Scorched earth: the war in Ukraine also weighs heavily on the climate
The war in Ukraine has shown the heavy toll military conflict takes not only on people but also on the planet, experts at the UN climate summit in Egypt said.
From emissions caused by diesel-powered tanks, fighter jets and missile explosions to urban and forest fires and massive waves of refugees, the conflict has also spewed huge amounts of greenhouse gases.
“This is a big emissions field and nobody has really tackled this problem,” said Axel Michaelowa, director of the University of Zurich’s international climate policy research group.
Russia’s invasion has plunged Ukraine into misery, heightened geopolitical tensions, driven up global energy and food prices, and distracted the global community from the urgent need for climate action.
A rapidly warming world “cannot afford a single shot”, Ukrainian President Volodymyr Zelensky told COP27, arguing that the aggressors are “destroying the world’s ability to work together for a common goal”.
But aside from these massive global shockwaves, the actual carbon footprint of war – and peacetime armies – is also huge, experts said, while acknowledging that they so far lack precise data.
According to a commentary published in the journal Nature last week, estimates of global warming emissions from global militaries are between 1 and 5 percent of the global total.
This can be compared to shipping or aviation – both around 2%, according to the paper led by UK researchers.
If the US military, the world’s biggest spender, were a country, it would have the highest per capita emissions in the world, at 42 tons of CO2 equivalent per member of its personnel.
When one of its F-35 fighter jets travels 100 nautical miles, it releases as much CO2 into the atmosphere as the average British petrol car does in a year, the experts wrote.
“Past and Present Conflicts”
Ukraine has started to calculate the emissions directly and indirectly linked to the invasion launched by Russia on February 24, a first for a country at war.
Fires in buildings, forests and fields have sent 23.8 million tons of CO2 equivalent into the sky, and the fighting itself 8.9 million tons, according to the project titled Initiative on GHG Accounting of War. .
The displacement of people caused 1.4 million tons, said the project created two months into the war, while rebuilding destroyed infrastructure will result in an additional 48.7 million tons of carbon emissions.
The total rises to almost 83 million tonnes as a direct result of the war, now in its eighth month – compared to around 100 million tonnes produced from all sources by the Netherlands during the same period, depending on initiative.

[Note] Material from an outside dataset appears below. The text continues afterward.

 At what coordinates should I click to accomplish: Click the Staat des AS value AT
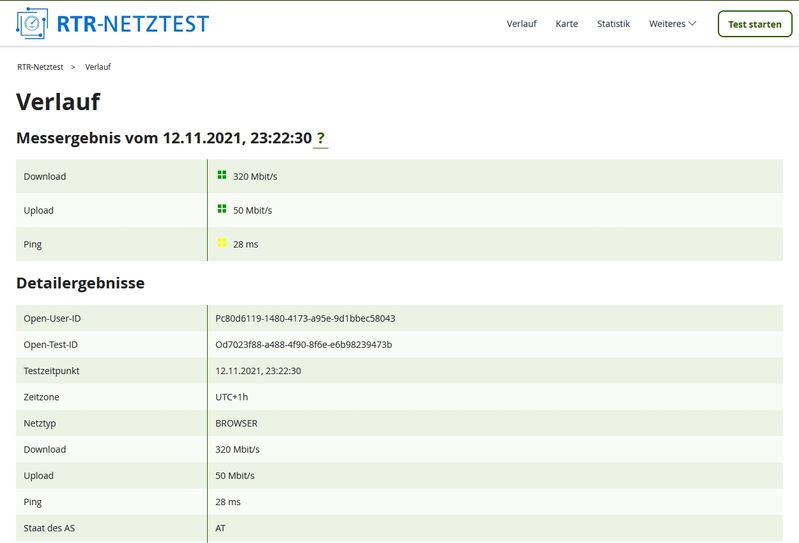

“It shows us how much we miss other conflicts past and present,” said Deborah Burton, co-founder of the group Tipping Point North South. “We haven’t had that level of detail on Iraq or Syria or other conflicts.”
The authors of the Nature commentary argued that it was high time to address the issue.
“Why are the reports of the Intergovernmental Panel on Climate Change and United Nations climate summits silent on military emissions? ” they wrote.
“The short answer is politics and lack of expertise.”
Ukraine’s project aims to address this “sort of blind spot” in calculating global emissions, said Lennard de Klerk, a private-sector carbon emissions expert who was involved in the initiative.
Nature’s commentary experts hope that COP27 and next year’s climate conference in Dubai will bring “opportunities to formalize this change”.
“The best step in our opinion would be to bring this directly to the IPCC process,” Michaelowa told AFP.
“The challenge is that military data is generally kept confidential, but there are opportunities to find proxies.
“You know which planes are operating in which area, you have an idea of the intensity of emissions from certain types of vehicles,” Michaelowa explained.
“So by using proxy data, you should be able to have estimates of military emissions that are at least accurate to the plus or minus 10-20% level.”
The Nature authors argued that carbon emissions “must be officially recognized and accurately reported in national inventories, and military operations must be decarbonized.”
“Military broadcasts must be put on the global agenda.”